__Goal__. Copy the records word for word, from the line containing "Where should I" through the end of the records, and leave the pictures out.

— START Data for the task —

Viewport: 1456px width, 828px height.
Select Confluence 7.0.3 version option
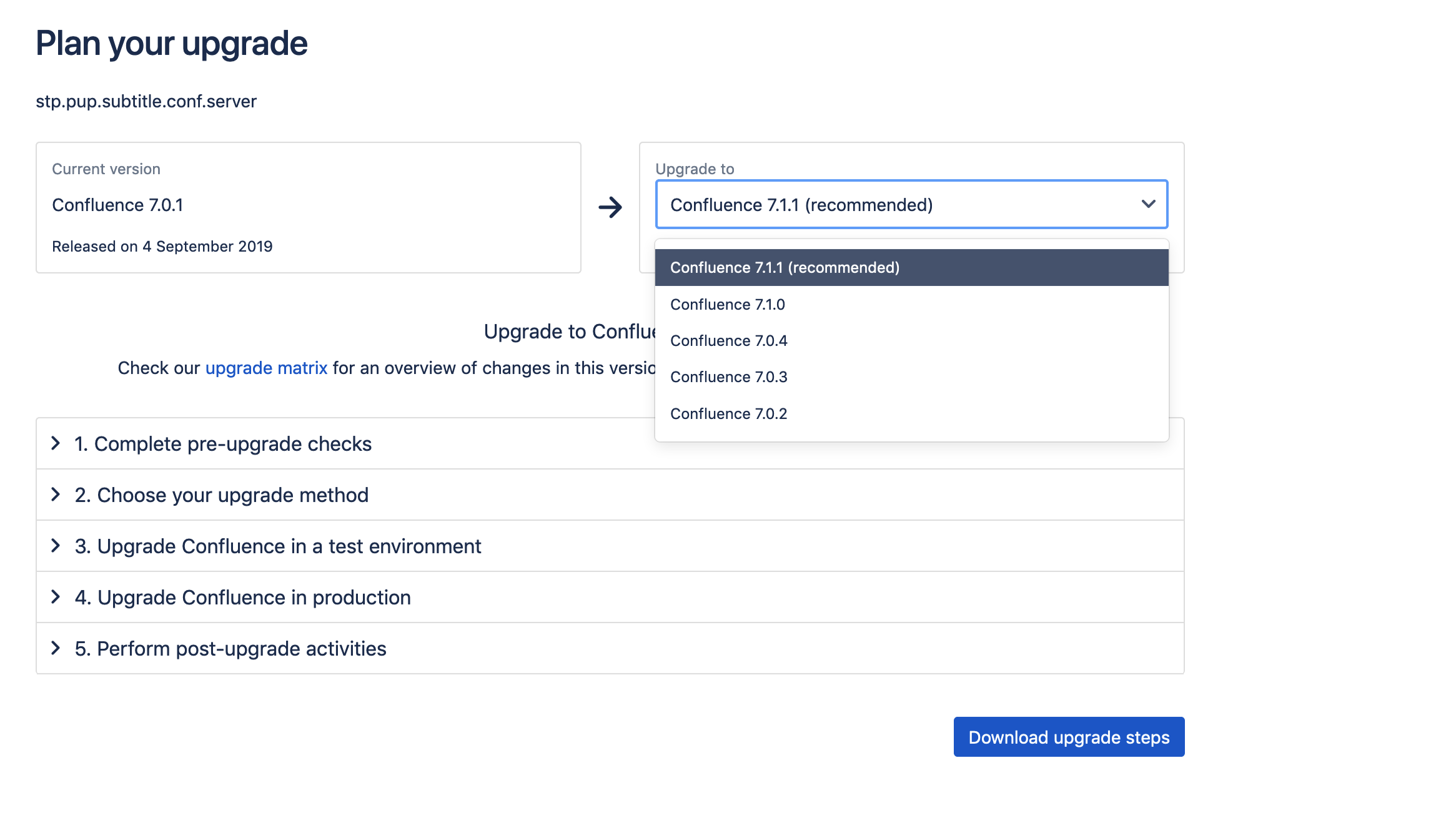click(x=729, y=377)
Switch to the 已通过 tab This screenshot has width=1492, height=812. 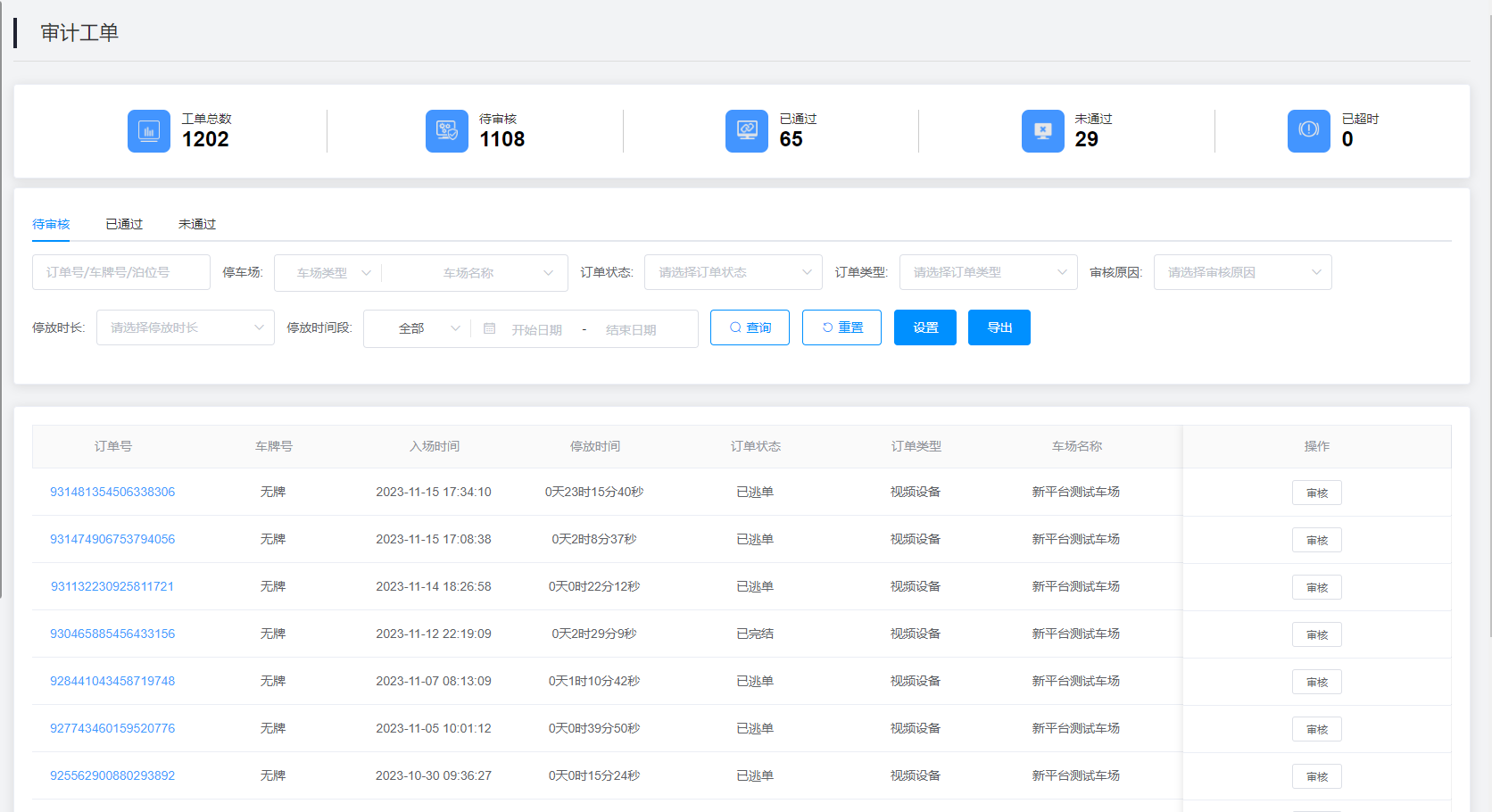point(124,224)
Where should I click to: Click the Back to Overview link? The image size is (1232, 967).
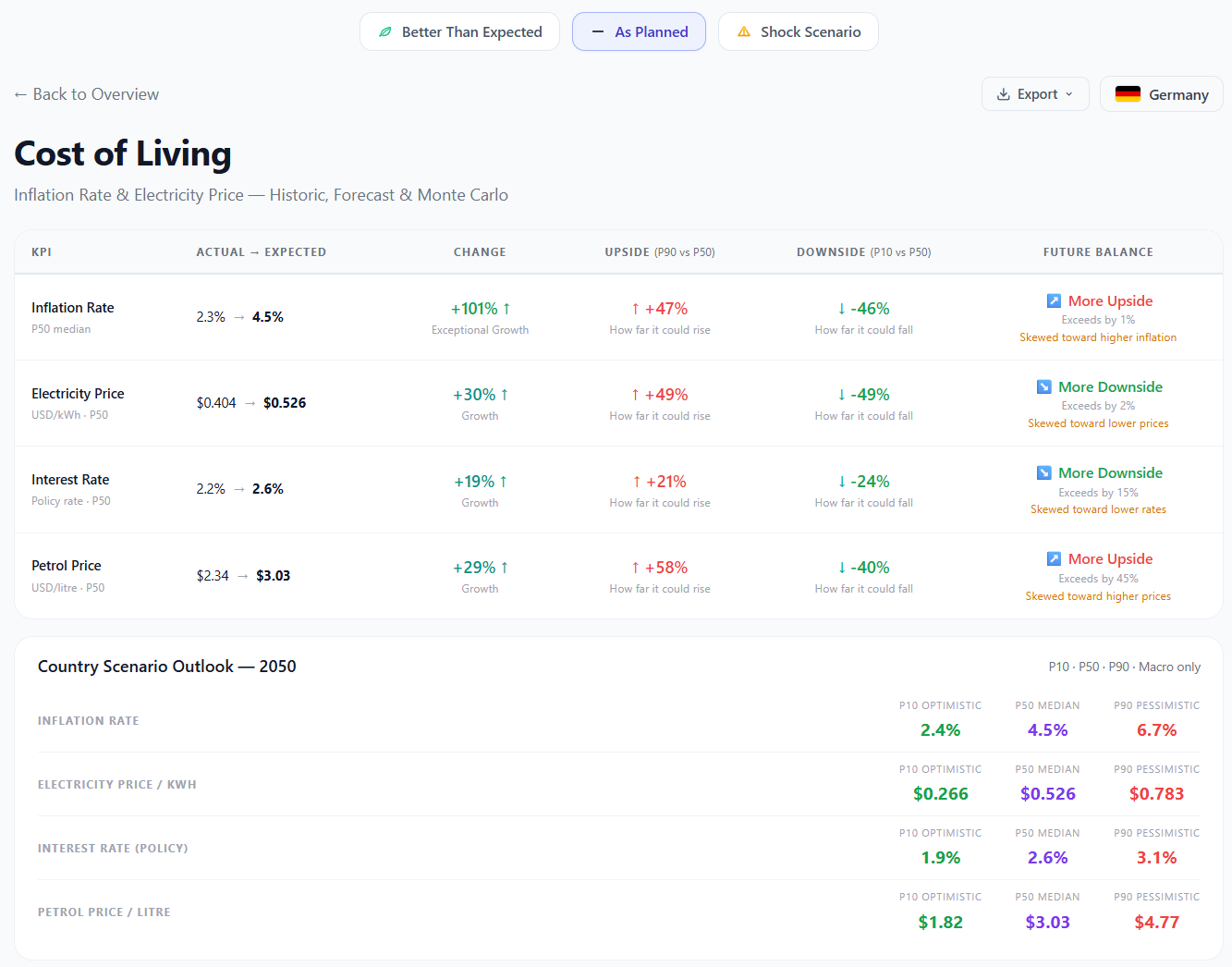(86, 93)
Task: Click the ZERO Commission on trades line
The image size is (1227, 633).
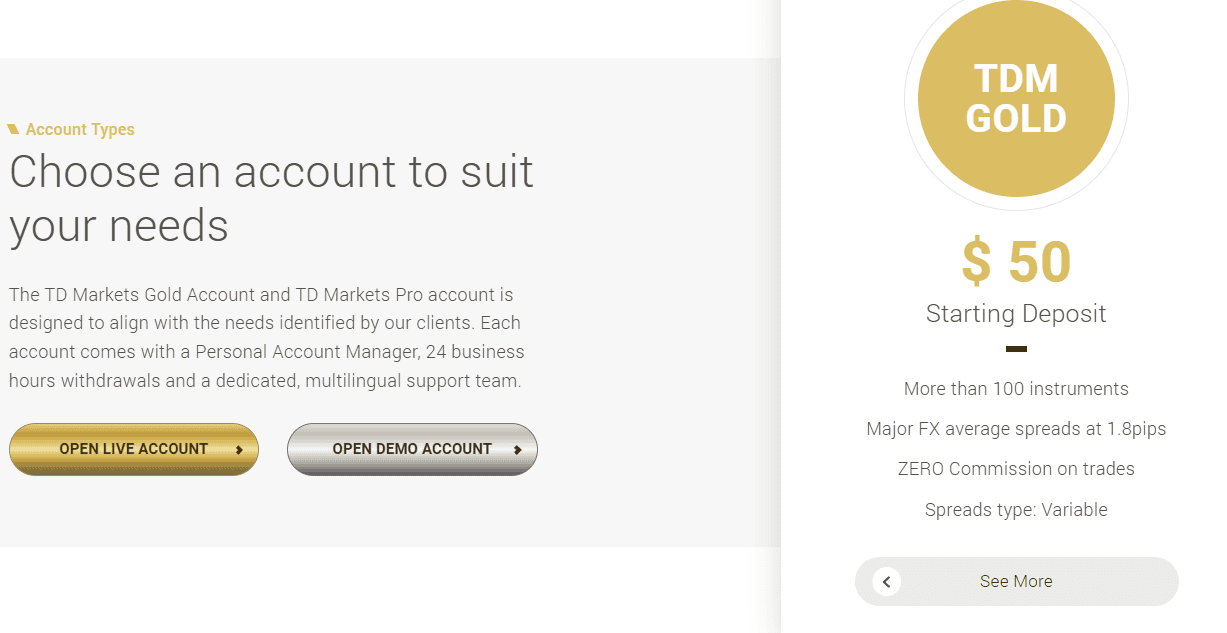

— END Data for the task —

__Solution to this task__.
Where should I click to: Click the Back to Overview link? The image size is (1232, 967).
(86, 93)
Task: Click the ZERO Commission on trades line
The image size is (1227, 633).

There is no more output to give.